» **YOUR INSTRUCTIONS**
Copy out all of the material below with every "accomplish" swapped for "achieve" and nothing else changed.

» **RECORDED DATA**
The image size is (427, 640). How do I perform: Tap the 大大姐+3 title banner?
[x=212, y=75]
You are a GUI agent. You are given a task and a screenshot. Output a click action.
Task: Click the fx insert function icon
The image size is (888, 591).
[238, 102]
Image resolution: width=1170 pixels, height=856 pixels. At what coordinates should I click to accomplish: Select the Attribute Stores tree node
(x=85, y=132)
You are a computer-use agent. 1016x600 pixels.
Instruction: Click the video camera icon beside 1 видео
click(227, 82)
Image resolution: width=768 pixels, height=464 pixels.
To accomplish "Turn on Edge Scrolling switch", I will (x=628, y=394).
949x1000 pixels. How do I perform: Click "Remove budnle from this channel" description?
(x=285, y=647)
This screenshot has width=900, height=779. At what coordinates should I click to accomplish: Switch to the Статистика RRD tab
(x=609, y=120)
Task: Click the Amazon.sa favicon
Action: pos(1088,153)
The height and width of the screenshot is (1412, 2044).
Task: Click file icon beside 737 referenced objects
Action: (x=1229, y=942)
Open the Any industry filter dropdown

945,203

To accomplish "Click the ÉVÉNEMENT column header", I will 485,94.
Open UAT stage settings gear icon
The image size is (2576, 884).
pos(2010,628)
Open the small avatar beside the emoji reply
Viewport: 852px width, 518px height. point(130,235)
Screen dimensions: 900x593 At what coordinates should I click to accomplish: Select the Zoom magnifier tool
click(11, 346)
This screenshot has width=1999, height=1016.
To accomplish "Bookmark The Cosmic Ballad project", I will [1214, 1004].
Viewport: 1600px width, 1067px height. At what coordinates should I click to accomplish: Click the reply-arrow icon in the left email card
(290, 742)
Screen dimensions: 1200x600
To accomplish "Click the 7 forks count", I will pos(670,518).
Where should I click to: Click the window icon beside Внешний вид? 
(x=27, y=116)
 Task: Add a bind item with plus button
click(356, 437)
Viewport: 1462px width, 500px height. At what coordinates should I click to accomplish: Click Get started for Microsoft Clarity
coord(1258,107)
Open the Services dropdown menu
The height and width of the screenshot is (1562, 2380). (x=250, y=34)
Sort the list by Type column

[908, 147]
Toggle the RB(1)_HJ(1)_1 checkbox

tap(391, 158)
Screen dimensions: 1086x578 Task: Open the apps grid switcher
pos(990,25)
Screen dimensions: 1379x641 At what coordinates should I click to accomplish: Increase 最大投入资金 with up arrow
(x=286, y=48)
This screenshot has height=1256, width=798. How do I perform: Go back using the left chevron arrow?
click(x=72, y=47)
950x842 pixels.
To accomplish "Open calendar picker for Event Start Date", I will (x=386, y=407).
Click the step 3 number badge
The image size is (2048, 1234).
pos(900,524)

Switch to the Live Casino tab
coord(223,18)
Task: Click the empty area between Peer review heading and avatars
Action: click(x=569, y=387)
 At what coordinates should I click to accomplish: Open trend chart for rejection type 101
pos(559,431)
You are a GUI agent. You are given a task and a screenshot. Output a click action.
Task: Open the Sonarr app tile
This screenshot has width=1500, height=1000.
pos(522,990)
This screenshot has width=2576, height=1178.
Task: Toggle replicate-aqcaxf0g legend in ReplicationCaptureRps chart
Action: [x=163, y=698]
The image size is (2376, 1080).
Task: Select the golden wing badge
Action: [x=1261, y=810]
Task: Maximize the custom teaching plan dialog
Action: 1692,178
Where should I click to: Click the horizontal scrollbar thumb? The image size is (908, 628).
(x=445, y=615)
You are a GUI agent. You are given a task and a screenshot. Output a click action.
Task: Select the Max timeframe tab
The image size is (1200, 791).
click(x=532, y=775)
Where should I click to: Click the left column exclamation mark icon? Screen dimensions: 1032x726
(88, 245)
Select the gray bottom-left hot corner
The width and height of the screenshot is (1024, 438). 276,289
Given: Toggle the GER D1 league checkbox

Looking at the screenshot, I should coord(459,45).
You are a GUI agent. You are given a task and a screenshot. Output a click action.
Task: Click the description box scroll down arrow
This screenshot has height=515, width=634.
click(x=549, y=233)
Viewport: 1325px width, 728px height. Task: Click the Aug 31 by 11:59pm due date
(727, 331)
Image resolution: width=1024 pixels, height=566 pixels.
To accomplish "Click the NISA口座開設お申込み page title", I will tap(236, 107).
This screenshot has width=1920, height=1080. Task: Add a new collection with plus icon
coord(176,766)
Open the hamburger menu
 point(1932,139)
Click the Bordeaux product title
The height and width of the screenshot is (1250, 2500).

» **RESPONSE FOR THIS EXERCISE**
The image size is (427, 640). How do I perform: Tap the 大大姐+3 title banner?
[x=212, y=75]
You are a GUI agent. You are given a task and a screenshot. Output a click action.
Task: Click the fx insert function icon
The image size is (888, 591).
[238, 102]
Image resolution: width=1170 pixels, height=856 pixels. At what coordinates should I click to achieve: Select the Attribute Stores tree node
(x=85, y=132)
You are a computer-use agent. 1016x600 pixels.
Instruction: Click the video camera icon beside 1 видео
click(227, 82)
Image resolution: width=768 pixels, height=464 pixels.
To achieve "Turn on Edge Scrolling switch", I will (x=628, y=394).
949x1000 pixels. How do I perform: Click "Remove budnle from this channel" description?
(x=285, y=647)
This screenshot has width=900, height=779. At what coordinates should I click to achieve: Switch to the Статистика RRD tab
(x=609, y=120)
Task: Click the Amazon.sa favicon
Action: pos(1088,153)
The height and width of the screenshot is (1412, 2044).
Task: Click file icon beside 737 referenced objects
Action: (x=1229, y=942)
Open the Any industry filter dropdown

945,203

To achieve "Click the ÉVÉNEMENT column header", I will 485,94.
Open UAT stage settings gear icon
The image size is (2576, 884).
pos(2010,628)
Open the small avatar beside the emoji reply
Viewport: 852px width, 518px height. point(130,235)
Screen dimensions: 900x593 At what coordinates should I click to achieve: Select the Zoom magnifier tool
click(11, 346)
This screenshot has width=1999, height=1016.
To achieve "Bookmark The Cosmic Ballad project", I will [1214, 1004].
Viewport: 1600px width, 1067px height. At what coordinates should I click to achieve: Click the reply-arrow icon in the left email card
(290, 742)
Screen dimensions: 1200x600
To achieve "Click the 7 forks count", I will pos(670,518).
Where should I click to: Click the window icon beside Внешний вид? 
(x=27, y=116)
 Task: Add a bind item with plus button
click(356, 437)
Viewport: 1462px width, 500px height. At what coordinates should I click to achieve: Click Get started for Microsoft Clarity
coord(1258,107)
Open the Services dropdown menu
The height and width of the screenshot is (1562, 2380). (x=250, y=34)
Sort the list by Type column

[908, 147]
Toggle the RB(1)_HJ(1)_1 checkbox

tap(391, 158)
Screen dimensions: 1086x578 Task: Open the apps grid switcher
pos(990,25)
Screen dimensions: 1379x641 At what coordinates should I click to achieve: Increase 最大投入资金 with up arrow
(x=286, y=48)
This screenshot has height=1256, width=798. How do I perform: Go back using the left chevron arrow?
click(x=72, y=47)
950x842 pixels.
To achieve "Open calendar picker for Event Start Date", I will (x=386, y=407).
Click the step 3 number badge
The image size is (2048, 1234).
pos(900,524)

Switch to the Live Casino tab
coord(223,18)
Task: Click the empty area between Peer review heading and avatars
Action: click(x=569, y=387)
 At what coordinates should I click to achieve: Open trend chart for rejection type 101
pos(559,431)
You are a GUI agent. You are given a task and a screenshot. Output a click action.
Task: Open the Sonarr app tile
This screenshot has width=1500, height=1000.
pos(522,990)
This screenshot has width=2576, height=1178.
Task: Toggle replicate-aqcaxf0g legend in ReplicationCaptureRps chart
Action: [x=163, y=698]
The image size is (2376, 1080).
Task: Select the golden wing badge
Action: [x=1261, y=810]
Task: Maximize the custom teaching plan dialog
Action: 1692,178
Where should I click to: Click the horizontal scrollbar thumb? The image size is (908, 628).
(x=445, y=615)
You are a GUI agent. You are given a task and a screenshot. Output a click action.
Task: Select the Max timeframe tab
The image size is (1200, 791).
click(x=532, y=775)
Where should I click to: Click the left column exclamation mark icon? Screen dimensions: 1032x726
(88, 245)
Select the gray bottom-left hot corner
The width and height of the screenshot is (1024, 438). 276,289
Given: Toggle the GER D1 league checkbox

Looking at the screenshot, I should coord(459,45).
You are a GUI agent. You are given a task and a screenshot. Output a click action.
Task: Click the description box scroll down arrow
This screenshot has height=515, width=634.
click(x=549, y=233)
Viewport: 1325px width, 728px height. Task: Click the Aug 31 by 11:59pm due date
(727, 331)
Image resolution: width=1024 pixels, height=566 pixels.
To achieve "Click the NISA口座開設お申込み page title", I will tap(236, 107).
This screenshot has width=1920, height=1080. Task: Add a new collection with plus icon
coord(176,766)
Open the hamburger menu
 point(1932,139)
Click the Bordeaux product title
The height and width of the screenshot is (1250, 2500).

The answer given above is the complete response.